§ YOUR INSTRUCTIONS:
Please repeat the part of the brewing competition thread starting with "This is my first" and going on through "Tasting this Friday?", swapping out "six-pack" for "slab".

§ PASSAGE PROVIDED:
My understanding(of 7.1) is that the labeling format will be mailed out to us after all the entry forms have been processed 'coz we each get a unique exhibit number.

Could be wrong tho!


Sure hope my form arrives in time, forgot today was a public holiday!

Edit: speelin


----------



## Batz (26/1/07)

To post a 2Lt entry $8.50
Catalog $10.00
Postage&Handling $ 5.00
Entry fee ?

But $23.00 for one entry and add the entry fee to that,not for me thanks :blink: 

Batz


----------



## big d (26/1/07)

Other than the fact that my brewery is basically still in mothballs i was kinda thinking along the same lines Batz so will give this years comp a swerve and see how it gets refined for next year.

Cheers
Big D


----------



## Simon W (28/1/07)

Postage and Handling doesn't worry me. It would cost me more than that in petrol to drive there a drop them off, even tho I don't think thats an option anyway.... or is it?

The catalogue I haven't bothered with coz I have no idea what it is. They will be available on the day anyway so if it looks interesting.....

Entry fee is $10, so all up with my single entry, its $10 + postage or petrol.

This is my first comp and I'm sure my brew won't be ready or it'll be crap(most likelly) or I've stuffed something up and my entry will be rejected or disqualified, but gotta have a go eh? and it's only $10 so far, can't even get a decent six-pack for that.


----------



## Asher (26/3/07)

Anyone else heading along to the Exhibitors Tasting this Friday?
The 1.00 - 4.00 pm time may keep many away. I'm planning to take the arvo off and sample hard...

Asher for now


----------



## wcbprez (26/3/07)

I'll be heading over there too. Should be excellent. :beer:


----------



## Vlad the Pale Aler (26/3/07)

I'll be there, but driving, so will have to be particular about what I sample.


----------



## sinkas (27/3/07)

DO you have to be an entrant to go to the tasting?


----------



## wcbprez (27/3/07)

sinkas said:


> DO you have to be an entrant to go to the tasting?



Yep. afraid so.


----------



## Asher (27/3/07)

West Coast Brewers President said:


> Yep. afraid so.


I believe there is plans to have some sort of a Beerfest associated with the comp in future years? Is this right Prez?


----------



## chillamacgilla73 (27/3/07)

West Coast Brewers President said:


> Yep. afraid so.


Any of you guys have more than one beer entered? If so can I go as a clone(I'll hire a disguise) - EG:WCB Prez MkII, Asher MkII or Vlad MkII etc....

§ DATA EXCERPTS:
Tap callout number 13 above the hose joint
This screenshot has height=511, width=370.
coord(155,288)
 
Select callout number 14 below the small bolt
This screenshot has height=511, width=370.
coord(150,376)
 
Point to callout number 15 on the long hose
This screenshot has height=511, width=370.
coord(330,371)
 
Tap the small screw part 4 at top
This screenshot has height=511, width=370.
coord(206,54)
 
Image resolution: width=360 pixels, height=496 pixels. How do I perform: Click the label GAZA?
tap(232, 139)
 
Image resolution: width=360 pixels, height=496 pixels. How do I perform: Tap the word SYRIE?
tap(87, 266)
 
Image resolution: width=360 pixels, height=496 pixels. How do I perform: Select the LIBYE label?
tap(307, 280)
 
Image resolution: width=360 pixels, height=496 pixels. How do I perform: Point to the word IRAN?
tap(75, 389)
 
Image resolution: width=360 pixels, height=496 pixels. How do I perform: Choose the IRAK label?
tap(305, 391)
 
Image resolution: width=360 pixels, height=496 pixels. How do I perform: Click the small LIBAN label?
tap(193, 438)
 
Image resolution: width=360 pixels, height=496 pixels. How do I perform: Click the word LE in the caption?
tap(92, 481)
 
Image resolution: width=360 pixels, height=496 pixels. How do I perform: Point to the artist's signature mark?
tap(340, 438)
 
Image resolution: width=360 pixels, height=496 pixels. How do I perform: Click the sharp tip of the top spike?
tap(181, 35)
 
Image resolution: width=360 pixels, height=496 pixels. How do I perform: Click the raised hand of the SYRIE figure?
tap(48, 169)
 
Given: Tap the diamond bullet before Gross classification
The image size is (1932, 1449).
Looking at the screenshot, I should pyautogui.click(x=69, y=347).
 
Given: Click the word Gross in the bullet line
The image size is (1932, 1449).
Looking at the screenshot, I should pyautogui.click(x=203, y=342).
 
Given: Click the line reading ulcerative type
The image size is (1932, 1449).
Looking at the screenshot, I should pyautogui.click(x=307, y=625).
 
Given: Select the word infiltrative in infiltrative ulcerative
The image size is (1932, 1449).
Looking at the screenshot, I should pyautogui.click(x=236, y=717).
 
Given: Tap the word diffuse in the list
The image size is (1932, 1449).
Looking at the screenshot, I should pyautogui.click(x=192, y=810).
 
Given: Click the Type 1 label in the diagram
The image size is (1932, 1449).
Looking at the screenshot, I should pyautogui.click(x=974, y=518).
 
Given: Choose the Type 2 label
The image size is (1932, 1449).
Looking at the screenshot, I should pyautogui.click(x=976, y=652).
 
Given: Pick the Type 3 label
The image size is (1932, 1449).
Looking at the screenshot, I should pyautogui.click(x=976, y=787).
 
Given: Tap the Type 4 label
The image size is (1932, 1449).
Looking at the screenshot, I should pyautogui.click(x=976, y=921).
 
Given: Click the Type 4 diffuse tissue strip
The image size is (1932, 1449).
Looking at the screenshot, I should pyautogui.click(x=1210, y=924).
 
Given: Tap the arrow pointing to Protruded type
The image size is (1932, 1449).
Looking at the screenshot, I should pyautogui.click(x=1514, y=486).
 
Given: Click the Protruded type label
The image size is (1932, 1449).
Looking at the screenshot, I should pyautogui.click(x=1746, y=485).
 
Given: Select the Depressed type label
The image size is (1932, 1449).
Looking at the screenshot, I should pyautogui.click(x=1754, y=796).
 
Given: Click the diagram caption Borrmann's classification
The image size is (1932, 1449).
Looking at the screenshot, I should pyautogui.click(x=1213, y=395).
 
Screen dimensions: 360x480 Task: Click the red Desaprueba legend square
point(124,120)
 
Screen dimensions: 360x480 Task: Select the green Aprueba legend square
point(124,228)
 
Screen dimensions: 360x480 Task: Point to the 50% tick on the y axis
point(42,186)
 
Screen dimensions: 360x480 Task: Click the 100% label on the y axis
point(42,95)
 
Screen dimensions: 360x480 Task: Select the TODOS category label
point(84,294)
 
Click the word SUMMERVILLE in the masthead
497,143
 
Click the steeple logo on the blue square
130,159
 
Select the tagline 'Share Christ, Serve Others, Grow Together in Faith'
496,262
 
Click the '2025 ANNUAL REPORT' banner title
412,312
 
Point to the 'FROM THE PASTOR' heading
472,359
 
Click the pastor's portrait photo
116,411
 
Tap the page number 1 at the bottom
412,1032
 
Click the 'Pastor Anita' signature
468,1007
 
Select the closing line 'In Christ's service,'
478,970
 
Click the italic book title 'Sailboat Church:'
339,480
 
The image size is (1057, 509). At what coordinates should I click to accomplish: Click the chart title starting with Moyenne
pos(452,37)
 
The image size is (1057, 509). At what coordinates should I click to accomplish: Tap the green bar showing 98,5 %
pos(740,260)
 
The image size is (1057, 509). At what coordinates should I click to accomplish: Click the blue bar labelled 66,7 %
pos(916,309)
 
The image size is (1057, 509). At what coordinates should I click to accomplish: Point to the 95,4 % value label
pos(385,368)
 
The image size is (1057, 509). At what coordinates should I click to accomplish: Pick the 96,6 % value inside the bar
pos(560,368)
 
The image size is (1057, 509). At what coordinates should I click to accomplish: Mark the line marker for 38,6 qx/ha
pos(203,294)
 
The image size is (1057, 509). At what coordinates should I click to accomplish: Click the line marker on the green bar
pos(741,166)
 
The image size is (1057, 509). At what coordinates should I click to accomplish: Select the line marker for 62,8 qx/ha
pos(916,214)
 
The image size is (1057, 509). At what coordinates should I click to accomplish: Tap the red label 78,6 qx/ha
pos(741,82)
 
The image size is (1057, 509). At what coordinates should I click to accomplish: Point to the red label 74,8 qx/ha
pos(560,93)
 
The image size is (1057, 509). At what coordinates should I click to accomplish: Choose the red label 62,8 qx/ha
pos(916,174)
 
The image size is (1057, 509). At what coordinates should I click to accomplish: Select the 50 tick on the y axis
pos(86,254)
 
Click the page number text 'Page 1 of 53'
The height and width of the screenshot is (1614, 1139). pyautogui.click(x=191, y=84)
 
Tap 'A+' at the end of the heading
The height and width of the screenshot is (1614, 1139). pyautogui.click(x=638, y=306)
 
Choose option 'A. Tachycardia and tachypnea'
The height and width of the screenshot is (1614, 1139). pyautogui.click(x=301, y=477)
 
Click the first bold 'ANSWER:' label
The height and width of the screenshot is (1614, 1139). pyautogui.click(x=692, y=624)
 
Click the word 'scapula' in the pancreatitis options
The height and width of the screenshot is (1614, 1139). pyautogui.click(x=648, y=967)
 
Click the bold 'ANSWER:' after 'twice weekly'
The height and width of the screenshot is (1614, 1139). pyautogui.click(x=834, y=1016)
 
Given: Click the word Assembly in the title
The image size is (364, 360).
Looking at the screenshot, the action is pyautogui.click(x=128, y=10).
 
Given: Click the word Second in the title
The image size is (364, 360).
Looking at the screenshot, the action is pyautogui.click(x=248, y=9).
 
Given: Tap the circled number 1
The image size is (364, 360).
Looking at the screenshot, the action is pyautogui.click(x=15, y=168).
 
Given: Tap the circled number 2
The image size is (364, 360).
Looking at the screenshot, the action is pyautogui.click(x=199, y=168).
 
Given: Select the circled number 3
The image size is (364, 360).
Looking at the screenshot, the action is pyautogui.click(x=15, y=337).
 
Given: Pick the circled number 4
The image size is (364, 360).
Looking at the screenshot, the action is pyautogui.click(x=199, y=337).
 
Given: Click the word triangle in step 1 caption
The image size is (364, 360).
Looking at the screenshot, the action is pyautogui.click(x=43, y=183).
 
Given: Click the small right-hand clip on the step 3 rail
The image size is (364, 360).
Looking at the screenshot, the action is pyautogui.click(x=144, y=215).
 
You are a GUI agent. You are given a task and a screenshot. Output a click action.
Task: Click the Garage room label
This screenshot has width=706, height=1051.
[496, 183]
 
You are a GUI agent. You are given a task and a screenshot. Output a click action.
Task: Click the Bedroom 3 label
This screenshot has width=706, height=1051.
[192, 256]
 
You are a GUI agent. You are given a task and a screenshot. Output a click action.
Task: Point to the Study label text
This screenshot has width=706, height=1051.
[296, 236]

§ SOLUTION FOR THIS EXERCISE:
This is my first comp and I'm sure my brew won't be ready or it'll be crap(most likelly) or I've stuffed something up and my entry will be rejected or disqualified, but gotta have a go eh? and it's only $10 so far, can't even get a decent slab for that.


----------



## Asher (26/3/07)

Anyone else heading along to the Exhibitors Tasting this Friday?